Mnie nie podoba się koncentracja na LA gdy z dowodów wynika, że organizacja która miała promować kolarstwo oraz walczyć z dopingiem uczestniczyła w procederze LA a może i innych liderów teamów / teamów. Żadnemu innemu kolarzowi z tamtej EPOki nie poświecono tyle uwagi, może TH wcale nie był lepszym, mniej bezwzględnym człowiekiem, tylko nie miał takiej możliwości, albo nikt tego nie badał, bo szkodziło by to zeznaniom TH vs LA?
Jakkolwiek kręgosłup moralny LA u innych uznawany jest za jelito cienkie, to nie oznacza, że ci którzy teraz staja przeciw niemu są od niego lepsi.
Jak to możliwe, że organizacja, która wzięła od NIKE łapówki, dalej sobie spokojnie funkcjonuje... Może hałas wokół LA jej to umożliwia?
Czy przyznano 1 miejsca w tourach, z których został zdyskwalifikowany?!

Edit1 LA tez "pisał" książki, w tym o kolarstwie :-).
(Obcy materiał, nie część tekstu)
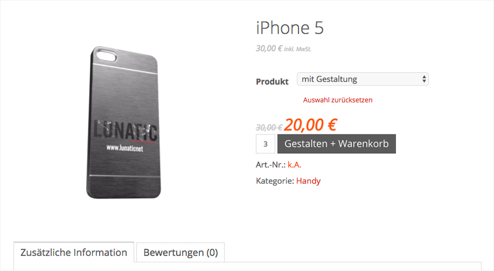
Task: Click the www.lunaticnet text on case
Action: click(x=125, y=148)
Skąd przypuszczenie, że opisy TH nie są równie kolorowe czy wybiórcze.

#313 Troi87

Troi87
  • Użytkownik
  • 114 posts
  • SkądRzeszów

Posted 10 April 2013 - 18:58

Ten temat powinien zostać zamknięty. Któż to jest ten Lance ?

#314 irimi

irimi
  • Użytkownik
  • 839 posts
  • Skądże znowu?

Posted 10 April 2013 - 19:34

Ten temat powinien zostać zamknięty. Któż to jest ten Lance ?

Posted Image

#315 Riccardo

Riccardo
  • Użytkownik
  • 63 posts
  • SkądOwock

Posted 11 April 2013 - 09:43

Posted Image

#316 irimi

irimi
  • Użytkownik
  • 839 posts
  • Skądże znowu?

Posted 11 April 2013 - 16:58

Obrazek


Posted Image


:mrgreen:

#317 Gosc_Bullet_*

Gosc_Bullet_*
  • Gość

Posted 11 April 2013 - 17:04

Ten temat powinien zostać zamknięty. Któż to jest ten Lance ?
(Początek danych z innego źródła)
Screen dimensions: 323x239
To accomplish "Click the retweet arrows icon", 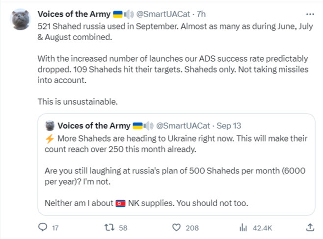I will (x=110, y=227).
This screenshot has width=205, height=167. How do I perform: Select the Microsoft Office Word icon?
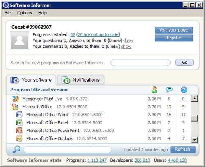[19, 115]
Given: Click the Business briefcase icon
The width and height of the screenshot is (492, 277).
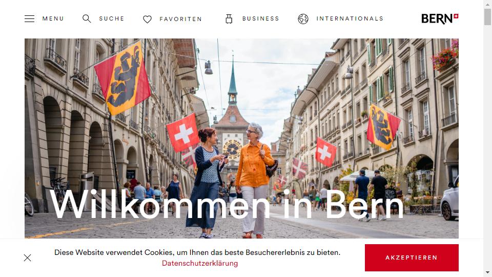Looking at the screenshot, I should pos(229,19).
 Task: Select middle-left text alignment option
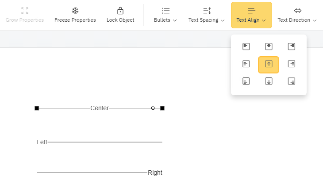[246, 64]
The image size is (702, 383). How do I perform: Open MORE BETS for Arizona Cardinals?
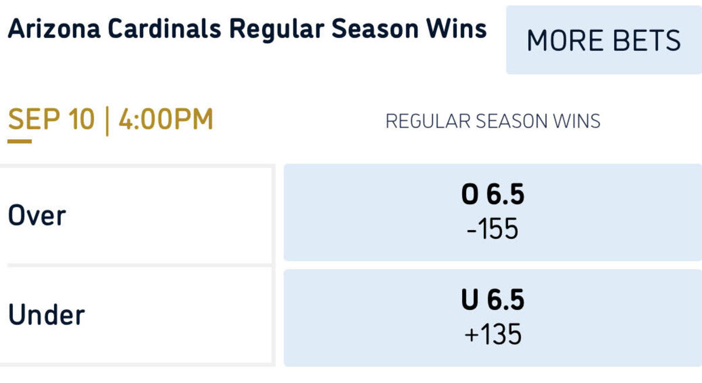click(604, 40)
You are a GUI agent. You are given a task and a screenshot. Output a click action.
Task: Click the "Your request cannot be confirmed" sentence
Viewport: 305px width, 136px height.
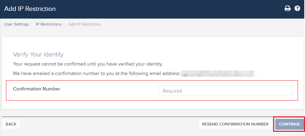click(88, 64)

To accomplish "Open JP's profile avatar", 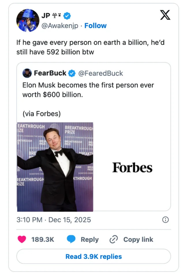I will coord(28,20).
Widzisz synku, Lance to taki gośc, który jak ty uczyłeś się kaligrafowac to On wjeżdżał na Alpe Huez z taką prędkością, jakiej Ty nie osiągasz po płaskim.

#318 mikroos

mikroos
  • Użytkownik
  • 8,664 posts
  • SkądSzczecin

Posted 11 April 2013 - 17:10

To samo powiesz z podziwem o złodzieju: to ten, który dorobił się własnego domu, kiedy Ty ciułałeś grosz do grosza?

rowerplus-logo-2.png
 
A Ty masz już swoje CZARNE ODBLASKI?


#319 irimi

irimi
  • Użytkownik
  • 839 posts
  • Skądże znowu?

Posted 11 April 2013 - 17:11

...Widzisz synku, Lance to taki gośc, który jak ty uczyłeś się kaligrafowac to On wjeżdżał na Alpe Huez z taką prędkością, jakiej Ty nie osiągasz po płaskim.

Posted Image


... jak i innym zawodowcom pomagało mu w tym EPO i przetaczanie krwi.

Posted Image

#320 Gosc_Bullet_*

Gosc_Bullet_*
  • Gość

Posted 11 April 2013 - 18:13

To samo powiesz z podziwem o złodzieju: to ten, który dorobił się własnego domu, kiedy Ty ciułałeś grosz do grosza?



Takie porównania nie mają sensu. Wsadzisz do więzienia kogoś, kto w uzasadnionej obronie koniecznej zabił napastnika? Chcę powiedziec przez to, że za Armstrongiem przemawiają jednak pewne argumenty i je też trzeba uwzględniac.

Wielokrotnie w tym wątku była mowa o tym, że w epoce Armstronga - a zapewne jest tak i teraz - patrz świetne wyniki SKY - koksował nie tylko on. Był kiedyś wywiad bodajże z C. Zamaną, który za młodu jeździł z LA. I Polak powiedział, że Armstrong w rozmowie z nim pytał się, że przecież solidnie i uczciwie trenują, a inni im odjeżdżają? Jak to możliwe? Stwierdził, ze jak ma coś osiągnąc w tym co robi, to musi stosowac lewe metody. Nie takie jak inni, tylko lepsze - bo w tym co robił był perfekcjonistą.
Niektórzy są odporni na wiedzę, natomiast ja pamiętam TDF z Armstrongiem i polecam powtórkę z ich obejrzenia. . Nie wygrywaŁ ich WYŁĄCZNIE dopingiem. Wygrywał to wolą walki, odpornością na ból, sprytem ( jazda po zaoranym polu ), zjednywaniem przeciwników- piękne obrazki z czekania na Ulricha i odwrotnie, wreszcie indywidualną jazdą na czas, poza tym miał najlepszych pomocników na świecie, a początkowo bardzo innowacyjny na przełomie wieków sprzęt Treka. Do tego dochodzi wyspecjalizowanie się w tym wyścigu. Przecież poza Wielką Pętlą prawie niczego innego nie jeździł.